▶ _Required task_: Can you reproduce everything from the start of the listing down to the line containing "coordinates (649, 127).", with "screenshot" changed to "image" throughout and nothing else altered?

▶ _Exercise input_:
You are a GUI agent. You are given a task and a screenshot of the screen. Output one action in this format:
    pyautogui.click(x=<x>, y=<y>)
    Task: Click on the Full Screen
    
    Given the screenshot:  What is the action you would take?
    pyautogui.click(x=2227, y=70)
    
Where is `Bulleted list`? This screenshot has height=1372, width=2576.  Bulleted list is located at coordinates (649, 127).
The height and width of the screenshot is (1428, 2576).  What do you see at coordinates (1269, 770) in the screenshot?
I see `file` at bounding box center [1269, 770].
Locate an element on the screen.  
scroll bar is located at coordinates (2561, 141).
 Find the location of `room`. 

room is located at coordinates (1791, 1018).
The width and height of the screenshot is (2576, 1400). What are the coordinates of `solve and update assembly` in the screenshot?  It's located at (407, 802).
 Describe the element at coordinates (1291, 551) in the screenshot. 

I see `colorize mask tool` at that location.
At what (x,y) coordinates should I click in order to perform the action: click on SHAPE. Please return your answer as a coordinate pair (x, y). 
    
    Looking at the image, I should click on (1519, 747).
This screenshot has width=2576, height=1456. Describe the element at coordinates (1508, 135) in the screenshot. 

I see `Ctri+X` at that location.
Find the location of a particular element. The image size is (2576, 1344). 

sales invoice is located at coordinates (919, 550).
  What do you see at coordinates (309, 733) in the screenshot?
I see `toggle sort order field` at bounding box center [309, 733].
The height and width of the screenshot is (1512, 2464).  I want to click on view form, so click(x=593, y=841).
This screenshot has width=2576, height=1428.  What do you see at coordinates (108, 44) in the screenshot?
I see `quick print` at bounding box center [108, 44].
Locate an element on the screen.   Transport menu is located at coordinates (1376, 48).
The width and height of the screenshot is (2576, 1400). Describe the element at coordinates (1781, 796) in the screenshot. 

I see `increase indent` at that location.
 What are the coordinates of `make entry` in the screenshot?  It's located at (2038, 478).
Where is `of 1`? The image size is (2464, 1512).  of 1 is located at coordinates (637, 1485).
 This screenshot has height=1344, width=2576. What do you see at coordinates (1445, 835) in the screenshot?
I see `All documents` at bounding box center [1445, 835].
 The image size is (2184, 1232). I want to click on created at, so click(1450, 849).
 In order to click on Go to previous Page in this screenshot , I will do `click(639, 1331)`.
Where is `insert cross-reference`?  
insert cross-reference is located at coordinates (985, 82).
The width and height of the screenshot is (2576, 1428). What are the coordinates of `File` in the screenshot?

▶ _Answer for this exercise_:
You are a GUI agent. You are given a task and a image of the screen. Output one action in this format:
    pyautogui.click(x=<x>, y=<y>)
    Task: Click on the Full Screen
    
    Given the image:  What is the action you would take?
    pyautogui.click(x=2227, y=70)
    
Where is `Bulleted list`? This image has height=1372, width=2576.  Bulleted list is located at coordinates (649, 127).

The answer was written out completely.